Addicts lie because of the shame. But there’s another reason for all the sneaking around.
Mood music for this post: John Lennon’s “Cold Turkey,” as covered by Cheap Trick:
My boredom-induced brush with bad behavior Saturday night led to a conversation with Erin about the things I used to do when I was deep in the haze of my binge-eating addiction. She knows I lied a lot back then. I was a world-class sneak. Some of what I did still shocks her today.
She knew back then that I was spending a lot of money on junk and then trying to cover my tracks. She often found the empty fast-food bags under the seats in my car. Guilt bags, she called them.
Yesterday, during a conversation about something completely different — a friend’s enjoyment of chocolate — more of my past leaked out. The friend told Erin that he likes Kit-Kat and Hershey chocolate bars. This didn’t fit with her idea of good chocolate. She’s more of a Godiva Chocolate fan. It’s like me being a Starbucks snob and teasing those who settle for Dunkin Donuts and Maxwell House.
“I used to like Kit-Kats,” I said. “I used to like lots of ’em at one sitting.”
Then I mentioned how I would stop at gas stations and buy a pile of them to shove down my throat on the ride home. That’s when she said she still can’t believe what I used to do. It still makes her squirm a little bit.
If she knew EXACTLY what I was doing back then, she said, it would have been very hard to take, because while she was aware of the shame factor, before all my treatment she just didn’t have the ability to understand the mind of an addict.
The comment is worth mentioning here, because it sums up another layer of the liar’s disease. Shame was the biggest part of it for me. But there was also the other part: People just don’t understand.
Recovering addicts understand. But the more “normal” among us simply don’t have the ability to grasp how our brains are wired.

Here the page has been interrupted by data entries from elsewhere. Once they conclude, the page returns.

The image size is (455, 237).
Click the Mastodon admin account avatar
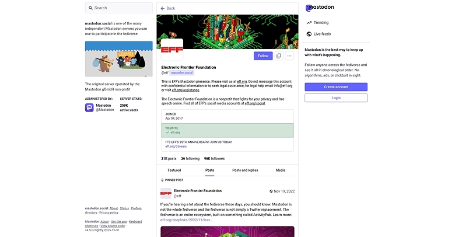point(89,107)
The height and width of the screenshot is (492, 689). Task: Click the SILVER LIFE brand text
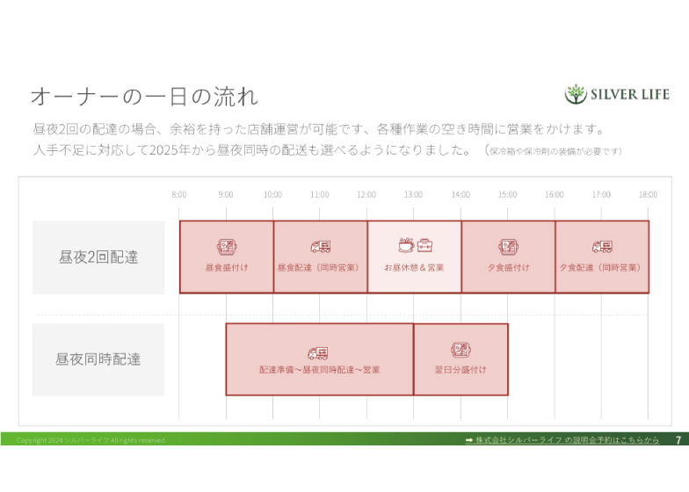(x=629, y=95)
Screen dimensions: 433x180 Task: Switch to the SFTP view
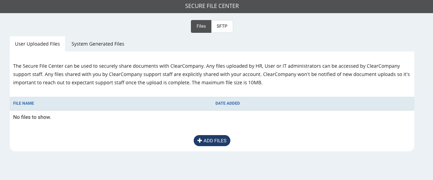click(222, 26)
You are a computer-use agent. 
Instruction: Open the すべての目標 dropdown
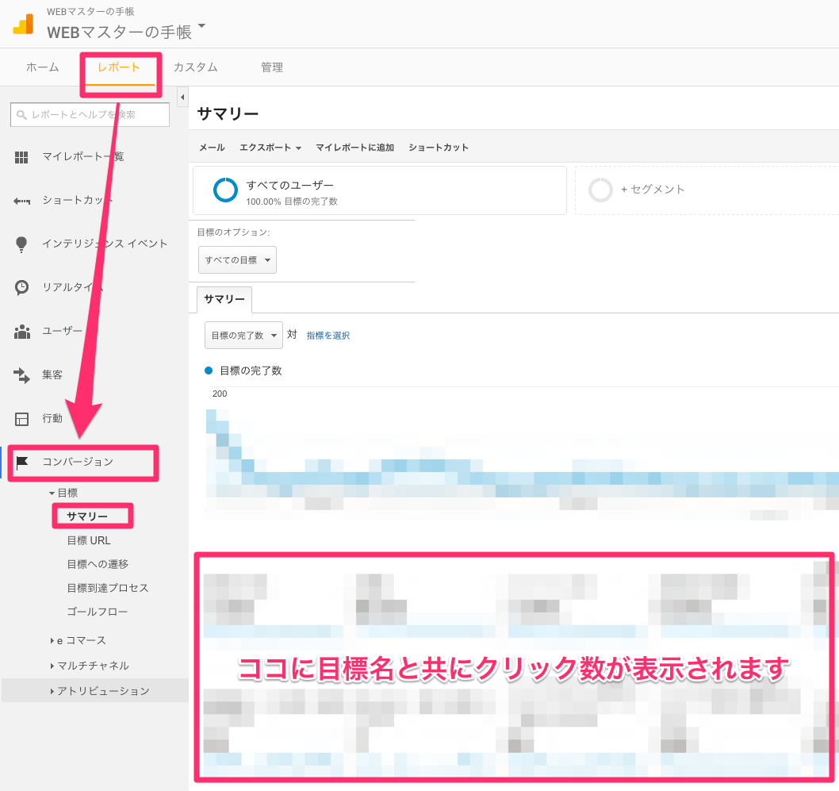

That’s not a criticism. Deep-rooted stupidity is hard for smart people to swallow. Not that addiction is about being smart or stupid.
The worst addicts include some of the smartest people on Earth. But in the grip of the crazies, we become capable of grand acts of buffoonery.
The good news is that I’m deep in recovery today and I’m grateful as hell.
And if my openness can help a few people understand, it was almost worth going through it.